Comércio florescente, alforrias, missas e um pedaço de fachada

Por Aloysio Clemente Breves Beiler.

Um passeio pelas ruas centrais do Rio, admirando a pouca arquitetura antiga que resta na cidade, me leva à reflexão de como teria sido a vida dos cariocas num tempo mais remoto e não tão distante. Por conta do trabalho numa empresa próxima à rua Marechal Floriano, coloquei algumas vezes meu carro num estacionamento que fica no número 209. Do lado direito, apenas uma parede muito antiga que restou de uma fachada e uma entrada de carros, para quem chega da Central do Brasil.

Ao entrar, deixando o pensamento voltar ao passado, reconstruo o belo sobrado residencial onde residiu por algum tempo Dona Ana Clara de Moraes Costa.
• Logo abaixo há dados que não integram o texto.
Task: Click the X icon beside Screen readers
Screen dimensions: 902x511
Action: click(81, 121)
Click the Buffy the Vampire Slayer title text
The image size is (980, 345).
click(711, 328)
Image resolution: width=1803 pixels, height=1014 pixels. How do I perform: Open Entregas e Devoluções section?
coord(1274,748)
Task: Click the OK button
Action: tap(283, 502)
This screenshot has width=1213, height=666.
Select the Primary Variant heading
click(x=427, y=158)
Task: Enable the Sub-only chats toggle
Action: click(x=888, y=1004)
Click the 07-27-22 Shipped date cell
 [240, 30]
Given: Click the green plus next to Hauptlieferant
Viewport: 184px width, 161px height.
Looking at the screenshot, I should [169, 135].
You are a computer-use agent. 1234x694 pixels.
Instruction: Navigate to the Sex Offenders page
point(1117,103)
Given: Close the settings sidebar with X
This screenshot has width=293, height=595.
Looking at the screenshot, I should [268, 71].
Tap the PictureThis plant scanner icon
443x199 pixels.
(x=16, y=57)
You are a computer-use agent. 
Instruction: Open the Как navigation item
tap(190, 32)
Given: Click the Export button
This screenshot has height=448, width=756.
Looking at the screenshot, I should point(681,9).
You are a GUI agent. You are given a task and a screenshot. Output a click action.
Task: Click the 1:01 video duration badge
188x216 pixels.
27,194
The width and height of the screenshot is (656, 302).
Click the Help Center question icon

Filha dos barões do Piraí, sobrinha do “rei do café” Joaquim Breves, e uma das herdeiras das fortunas do Vale do Café Fluminense, Dona Ana morreu em 28 de novembro de 1876, deixando em testamento uma fortuna e a alforria pelo menos 20 escravos: Reginaldo, com 3 apólices da dívida pública de mil réis cada; Adriana com 2 apólices. Também libertou: João, Bibiana, Elesbão, Henriqueta e Ernesto, pardo, que deveria ficar com sua filha Cecília, obrigando-a a educá-lo e aprender o ofício de boticário.

Aplacando sua consciência e tendo a certeza do caminho do Céu, seu testamenteiro, cumprindo suas exigências, mandou celebrar 650 missas: por sua alma; pelas almas de seus pais, irmãos, tios, cunhados, parentes e compadres, maridos (foi casada duas vezes), escravos e purgatório. No dia de seu enterro mandou distribuir uma boa fortuna aos pobres e aos escravos.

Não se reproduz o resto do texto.